ИСТОЧНИК:
>>>>
Вспоминаются эпизоды в осаждённом Доме Советов после указа № 1400 21 сентября 1993 года. На первом заседании разогнанного Ельциным Съезда по электронной системе выпало выступать одним из первых. Я призвал депутатов исходить из реальных фактов: президент, безусловно, является узурпатором и совершил государственный переворот, но он, в отличие от Верховного Совета обладает рычагами власти. Поэтому Съезд должен отказаться от обличительных бездейственных деклараций и утопических призывов, а принимать решения, которые способны реально остановить беззаконие. В этом смысле я озвучил предварительно размноженный на нашей полиграфической технике РХДД, незадолго до этого завезенной в здание Верховного Совета, проект постановления Съезда. В нём предлагалась чрезвычайная концепция выхода из чрезвычайной ситуации. В первом пункте предлагалось назначить сроки одновременных досрочных выборов президента и народных депутатов. Во втором – вступить в переговоры с президентской стороной для разработки правовых основ досрочных выборов. В третьем – в случае отказа президента пойти на законные досрочные выборы квалифицировать его действия как государственный переворот, что является тягчайшим преступлением. В итоге предписывалось всем силовым структурам страны приступить к задержанию участников переворота. Я пытался сформулировать реальную концепцию выхода из кризиса – задать поле между альтернативами: президентским заговорщикам предлагалось мирное разрешение конфликта, отказом от этого они обнажали свои узурпаторские мотивы и потому на законных основаниях подлежали аресту. В ответ со всех сторон, в том числе и от своих коллег патриотов-государственников я услышал обвинения в том, что предлагаю вступать в переговоры с узурпаторами, которые находятся вне закона. То есть услышал очевидные, но политически беспомощные декларации политиков, призванных к спасению страны. Выступая затем каждый день, мне с помощью Олега Румянцева удалось убедить Съезд принять-таки решение о досрочных одновременных выборах, но сделано это было уже после силовой и информационной блокады Дома Советов, отчего за пределами колючей проволоки никто об этом решении узнать не мог.
<<<<
ЧТО СДЕЛАТЬ:
- a) Что предлагал первый пункт проекта постановления Съезда, согласно тексту об осаде Дома Советов?
- b) Напиши продолжение текста об осаде Дома Советов в 1993 году, начиная сразу после его последнего предложения.

ИСХОДНЫЕ ДАННЫЕ:
>>>>
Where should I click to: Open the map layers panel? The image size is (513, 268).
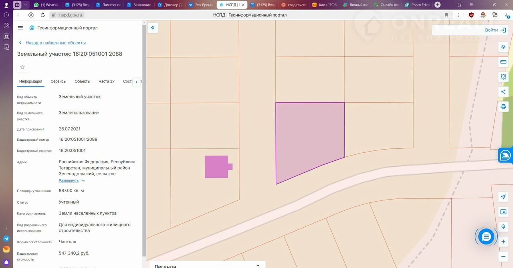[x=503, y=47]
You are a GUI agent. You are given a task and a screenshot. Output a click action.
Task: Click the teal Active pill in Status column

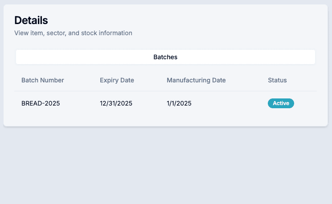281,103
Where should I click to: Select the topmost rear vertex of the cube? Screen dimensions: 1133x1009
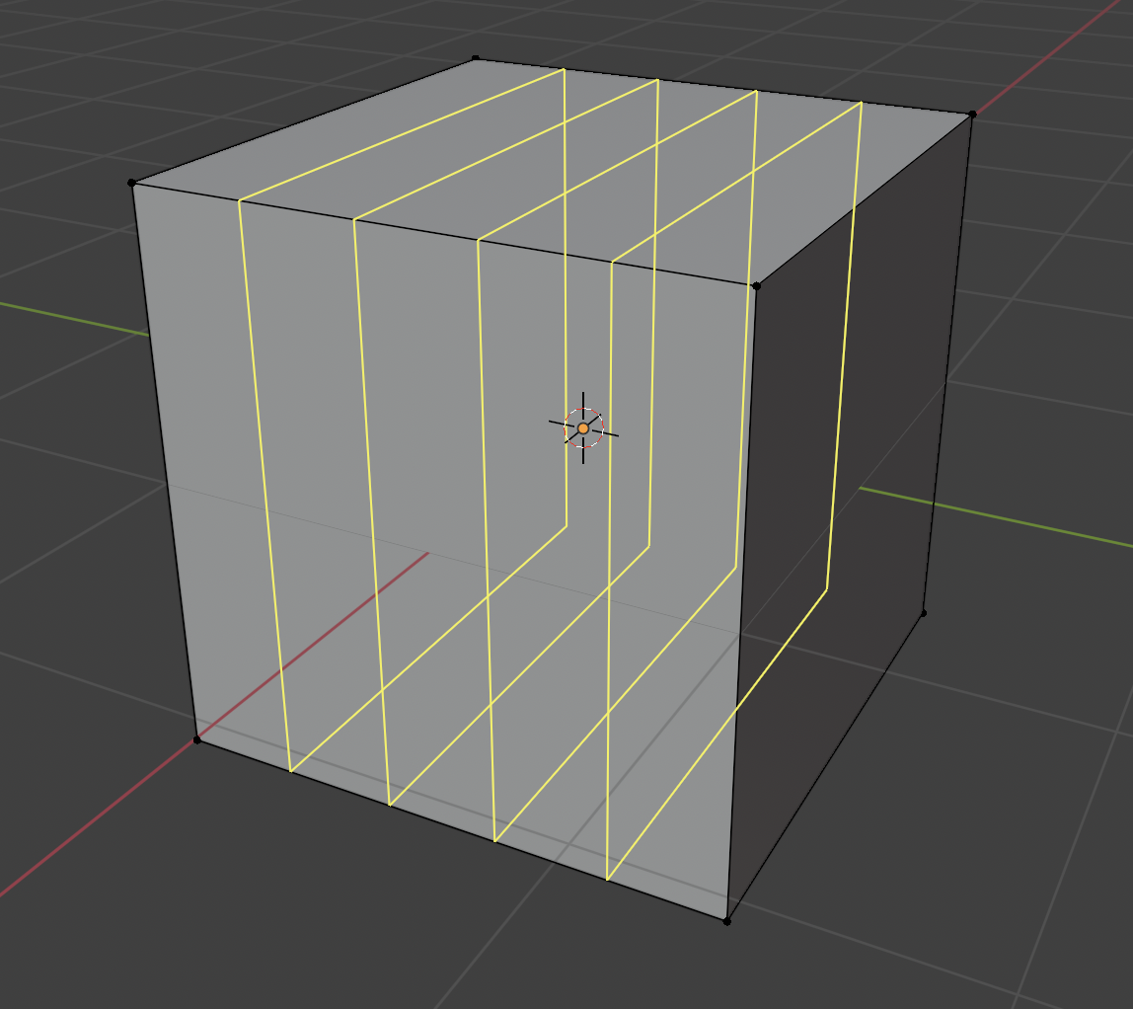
<<<<
ОЖИДАЕМЫЕ ОТВЕТЫ:
- a) Назначить сроки одновременных досрочных выборов президента и народных депутатов.

- b)
Через несколько дней после переворота руководство Верховного Совета поручило мне провести переговоры с председателем Центрального банка Виктором Геращенко о том, чтобы банк перечислил Верховному Совету причитающиеся ему финансовые средства, без которых невозможна нормальная жизнедеятельность высшего органа государственной власти. Виктор Владимирович вышел из своего кабинета на лестничную клетку и сказал примерно следующее: если меня снимут, это не нужно и вам, только оставаясь здесь, я смогу как-то поддерживать вас, поэтому я могу срочно перечислить отпускные депутатов и сотрудников Верховного Совета, – это тоже приличные средства. На том и порешили. Но и за этот совершенно законный шаг «демократические» СМИ обвинили председателя ЦБ в предательстве.

До сих пор слышны слова о попытке коммуно-фашистского переворота, хотя об этом уже не прилично говорить. Примерно 25 сентября 1993 года ко мне в Доме Советов обратился знакомый американский тележурналист: как вы – демократ по убеждениям – могли оказаться среди экстремистов и фашистов? Я спросил, где он видит таковых. Журналист показал на площадь перед Домом Советов. Мне пришлось указать на очевидные факты. Всегда и везде политические перевороты сопровождаются выплеском на улицы экстремизма. С той лишь разницей, что у нас не бьют витрин, не жгут автомобили, не избивают милицию, что, в обстоятельствах гораздо менее радикальных, уличная толпа делает всегда в «добропорядочной» Америке и Европе. И сегодня нужно признать объективное: вплоть до 3 октября при потоках лжи в средствах информации, полной блокаде с колючей проволокой (даже машины скорой помощи не пропускались), отключении всех средств жизнеобеспечения – в течение двухнедельной эскалации насилия тысячи защитников Дома Советов вели себя невиданно сдержанно. Далее я попросил журналиста указать мне хотя бы на одного депутата-экстремиста или фашиста. Или, хотя бы на одно экстремистское фашиствующее выступление депутатов, или такого рода постановление российского парламента. Ничего подобного американский журналист привести не мог, ибо депутаты в той ситуации проявили удивительную уравновешенность.

Никаким коммуно-фашизмом в депутатском корпусе не пахло. Другое дело, что происходящее у стен Белого Дома, как всегда в подобных обстоятельствах, было неуправляемо со стороны парламента. Откуда пришли и кому были выгодны отряды РНС Боркашёва с фашистской символикой марширующие у американского посольства и перед зарубежными телекамерами? То же и большевистские вопли агитбригады Ампилова. Как президентской пропаганде без таких провокаторов удалось бы убедить мир в коммуно-фашистском путче?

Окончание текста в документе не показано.